Pond Smelt
— Terry Abrahams
For the past few days, I’ve been listening to compilations of Animal Crossing music in order to zone out and, on occasion, calm down. The soft, friendly instrumentals are familiar to me, too, as someone who has spent about fifteen years following the video game series. Listening to these songs make me feel as if I’m going home.

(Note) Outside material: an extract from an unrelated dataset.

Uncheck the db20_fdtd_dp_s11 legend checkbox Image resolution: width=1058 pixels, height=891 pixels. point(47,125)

But the music, for me, is tinged with a sense of nostalgia that brings with it more than a few heart pangs. Mai’s short comic from Swedish indie comics publisher Peow! reflects these feelings of pain intermingled with joy and comfort. It follows the story of Jane, who moves to a new town and, at first, isolates herself from her new neighbours. She’s interested in a group of three wolves who hang out near the river, but she keeps her distance. The other villagers remain wary of the wolves, but Jane, undeterred, befriends one of them—a young, down-trodden wolf named Lobo. Their friendship (and hardships) then continue to evolve as the story goes on.

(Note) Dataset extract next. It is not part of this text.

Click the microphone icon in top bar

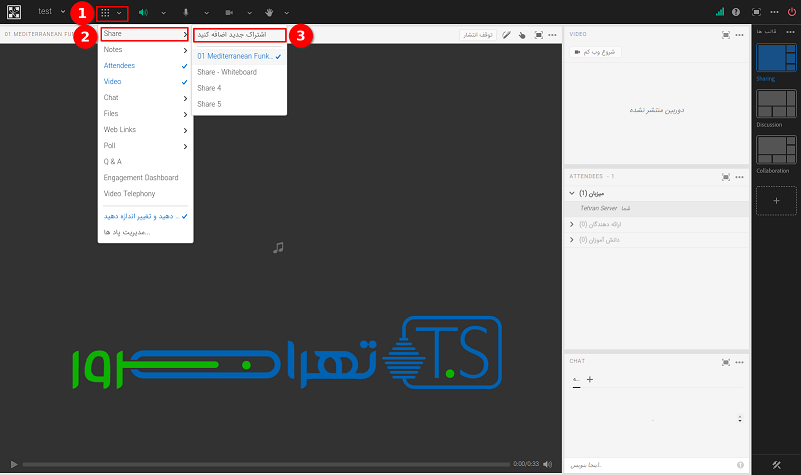tap(186, 13)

As someone whose other works (including Sunday in the Park with Boys and See You Next Tuesday) are autobiographical in nature, I wasn’t surprised by the emotion that Mai gave to this work. Still, though, the poignant ending comes as somewhat of a surprise. For a game about friendship, fishing, and collecting furniture, the depth of emotion to be found within is as important to encounter and work through as it is difficult to explain. How can a video game make someone cry? As someone who has essentially abandoned their Animal Crossing towns when their life had little time left in it for a second life, I felt that knot of guilt in my stomach grow. Those pixels with personality, with simulated worries, ideas, dreams and opinions, would, it seemed, miss me.

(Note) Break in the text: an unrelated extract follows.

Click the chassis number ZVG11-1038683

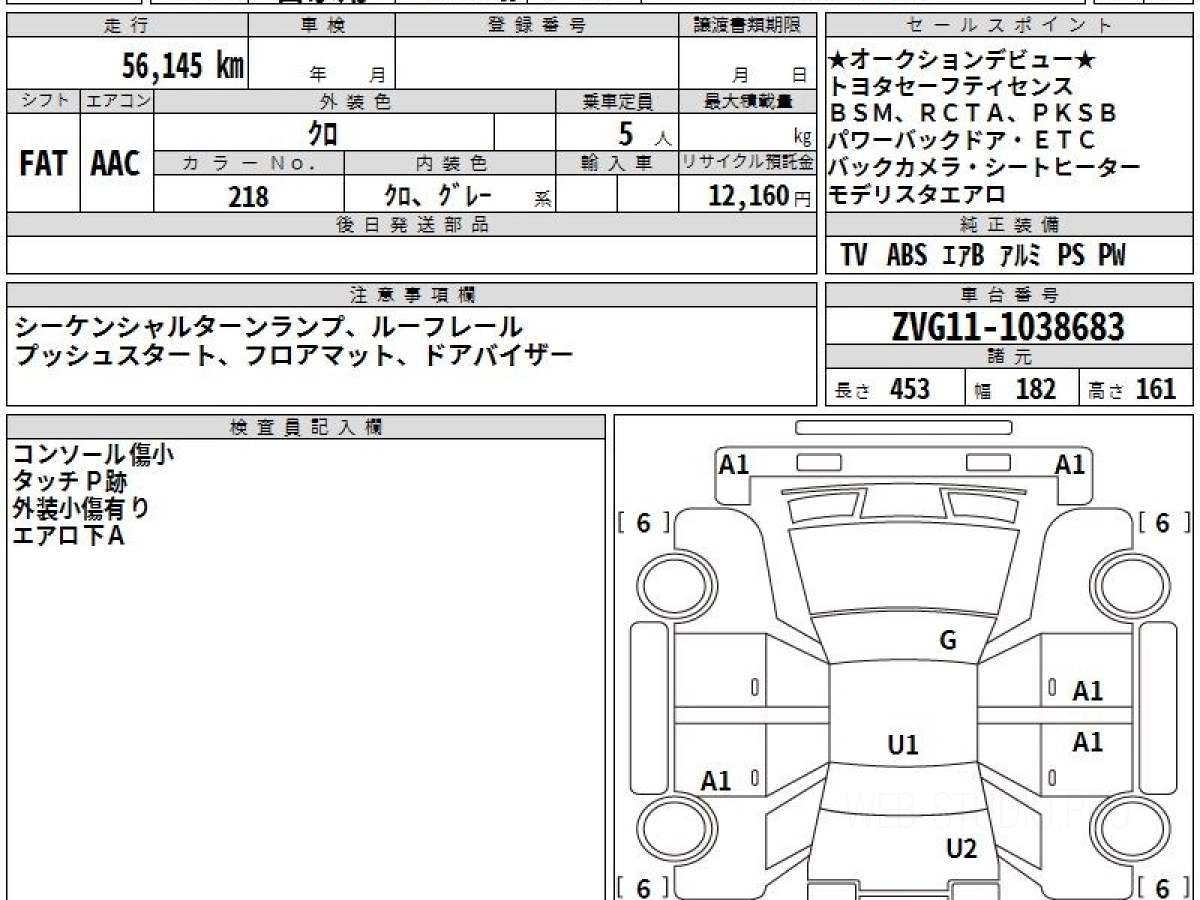[1008, 327]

And miss you they do, if you are to return to your town—your villagers will express worry and happiness at “seeing” your return. It elicits a sense of relief, though somewhere in the back of my mind, I know this is all a fiction. However, it’s easy to suspend one’s disbelief and dive right into the lives of these little creatures.
In this same vein, we see Mai adds further characterization to Lobo by having him reflect her main character’s fears. He, too, feels as if he is out of place in the world, despite being an animal like the rest of his neighbours, while Jane, the human, will always stand out. He continuously challenges Jane to fishing competitions for pond smelt, but he doesn’t eat them; he keeps the fish, wanting to, as he says, “surround [himself] with kindness.” In the game itself, villager’s personalities are standardized, and though their dialogue is plenty, eventually, they’ll begin to repeat themselves. It’s up to the player to project further, to create a three-dimensional character out of their pixelized friend, which is a surprisingly (and sometimes dangerously) natural process.
The overarching theme of loneliness and fear of abandonment that creeps onto every page in this comic are the feelings that drove Animal Crossing’s creator to develop the game. Katsuya Eguchi says that the game was borne out of his memories of moving away from friends and family as a young adult to start a new job in a new city: “I wondered for a long time if there would be a way to recreate that feeling,” he told Nintendo Life in a 2011 interview, “and that was the impetus behind the original Animal Crossing.”
For such a joyous, welcoming game series, wherein friendship, community, and kindness are paramount, its origins are somewhat bleak. But among that melancholy is the hope that whoever and wherever you are, you will find people willing to accept and support you. Even if it’s not forever, as in Mai’s work—or in my long-since abandoned Animal Crossing town circa 2003—you were there, you were loved, and that feeling will remain with you a long time after you’re gone.